- The yen needs to be softer in order to compete with its neighbours in exports as trade war fears escalate in the region.
- The dollar is firmly bid on the back of trade war angst as markets decide that Trump is not bluffing on threats to increase tariffs on an additional USD200b on Chinese products.
USD/JPY is trading at the highest levels since January earlier this year and has made a session high on Tokyo of 112.11, falling just shy of the NY high of 112.17. The dollar is firmly bid on the back of trade war angst as markets decide that Trump is not bluffing on threats to increase tariffs on an additional USD200b on Chinese products. It appears obvious that US equities are holding up far better than most other regions, and thus investors are backing Trump as playing the stronger hand – dollar is a proxy to this scenario, benefiting from the softness in the Chinese yuan, ( -0.7% for the onshore yuan and -1.1% for CNH – CNH is on track for its largest daily fall since August 2015).
"This will, of course, generate discussion about China using a weaker currency as one tool of retaliation against the US. Chinese officials on Wednesday pledged retaliation if the US proceeded with the threatened tariffs, but did not specify what China might do," analysts at Westpac explained.
Yen breaks lower in 18 month-long channel pattern, dollar surges
Meanwhile, despite the risk-off environment, USD/JPY broke up out of the 18 month-long channel pattern and climbed from 111.00 to 112.17 and made the highest level since January. The yen needs to be softer in order to compete with its neighbours in exports as trade war fears escalate in the region.
US 10yr treasury yields climbed from 2.92% to 2.86%, before slipping again late NY to 2.84%. At the same time, and ahead of the US CPI data tonight, US PPI was firm and making for a positive foundation for the inflation figure on both a monthly and yearly basis. The Fed fund futures yields continued to price 1 ½ more hikes in 2018. DXY ranged between 94.0910-94.7690 and traded at the top of that range for the best part of the NY session.

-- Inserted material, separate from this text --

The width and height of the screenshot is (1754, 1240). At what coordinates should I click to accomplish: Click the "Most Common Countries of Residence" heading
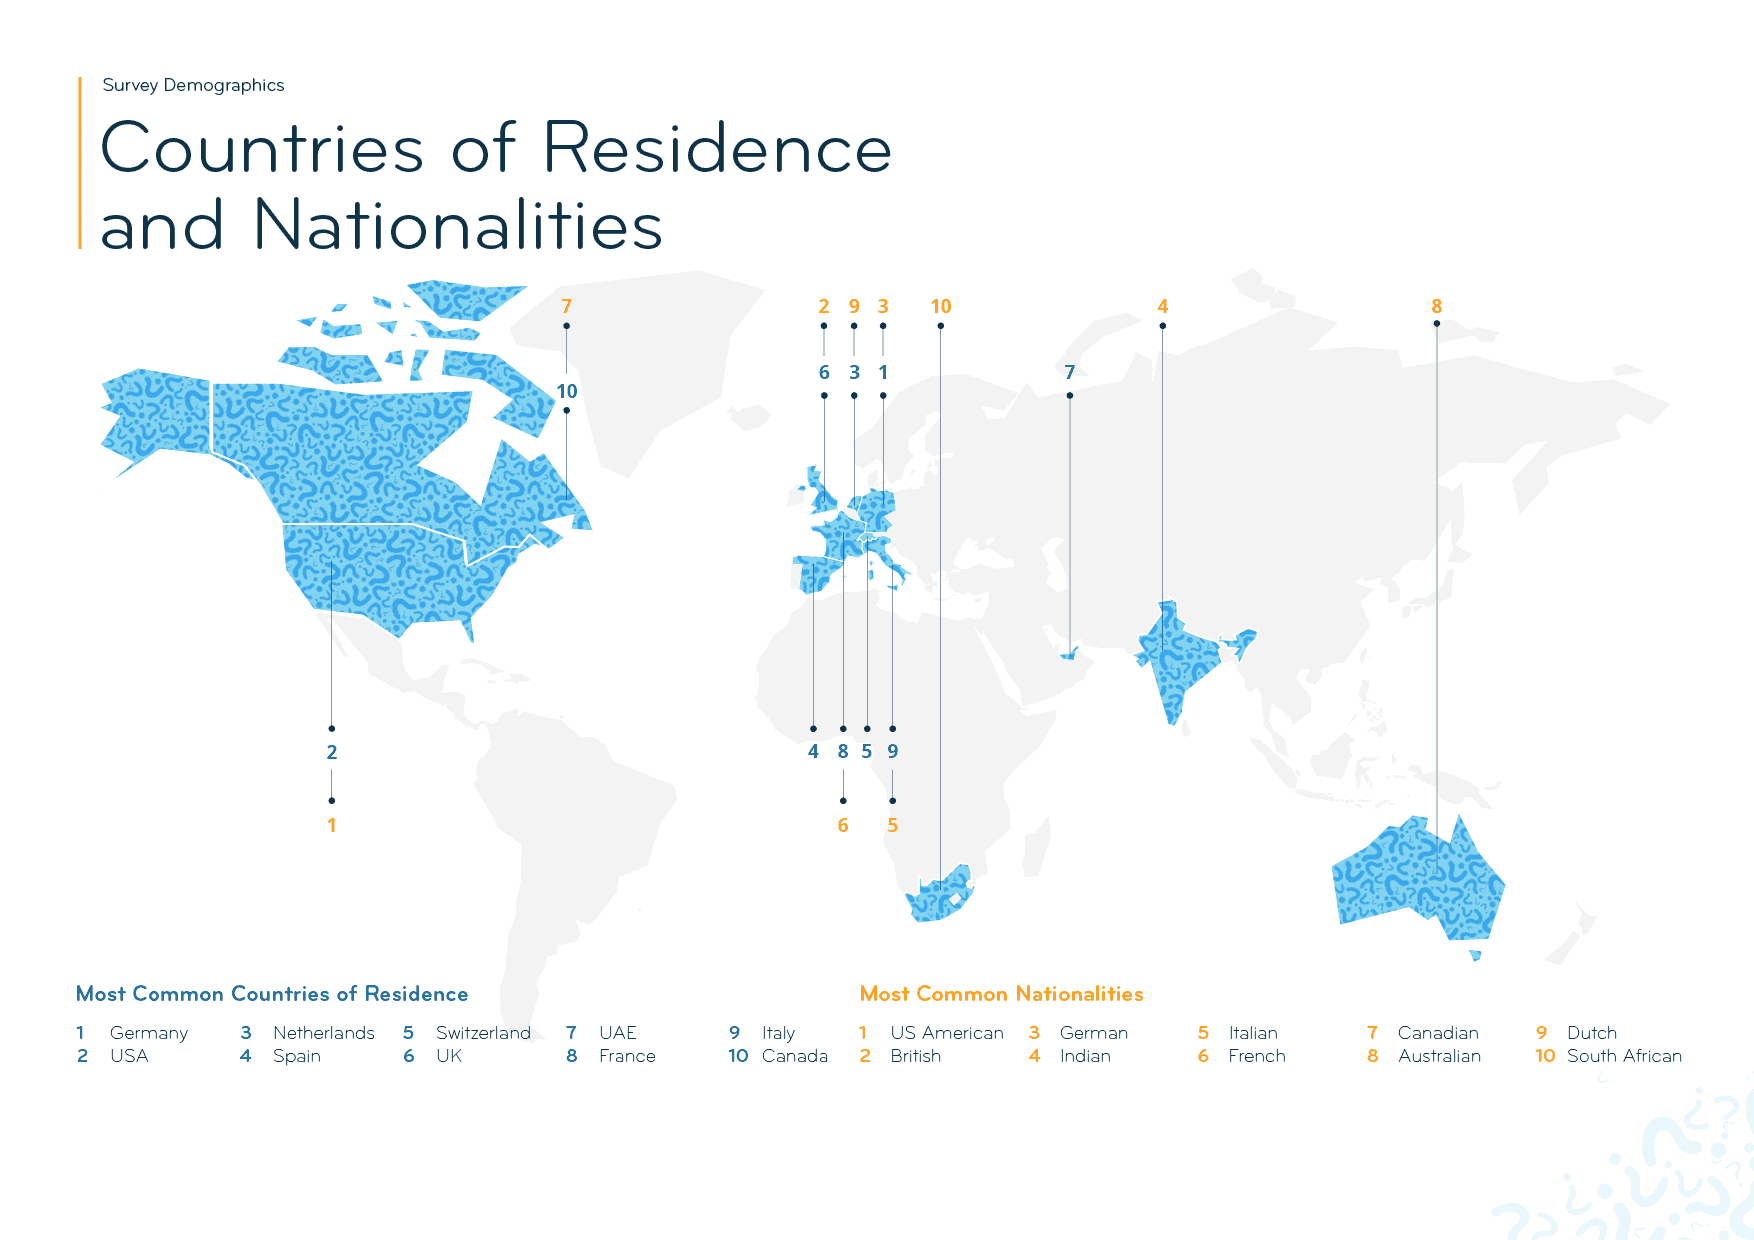(272, 994)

Japan's Itoh: BoJ a long way away from reducing monetary policy easing
USD/JPY technical analyses
Valeria Bednarik, chief analyst at FXStreet explained that the pair holds above the 112.00 level with technical indicators heading sharply north, entering overbought levels almost vertically, in line with additional gains ahead: "In the same chart, the 100 and 200 SMA are finally gaining modest upward slopes, but are now too far away from the current price to be relevant. A strong static resistance comes now at 112.30, with a break above the level exposing January's high at 113.38."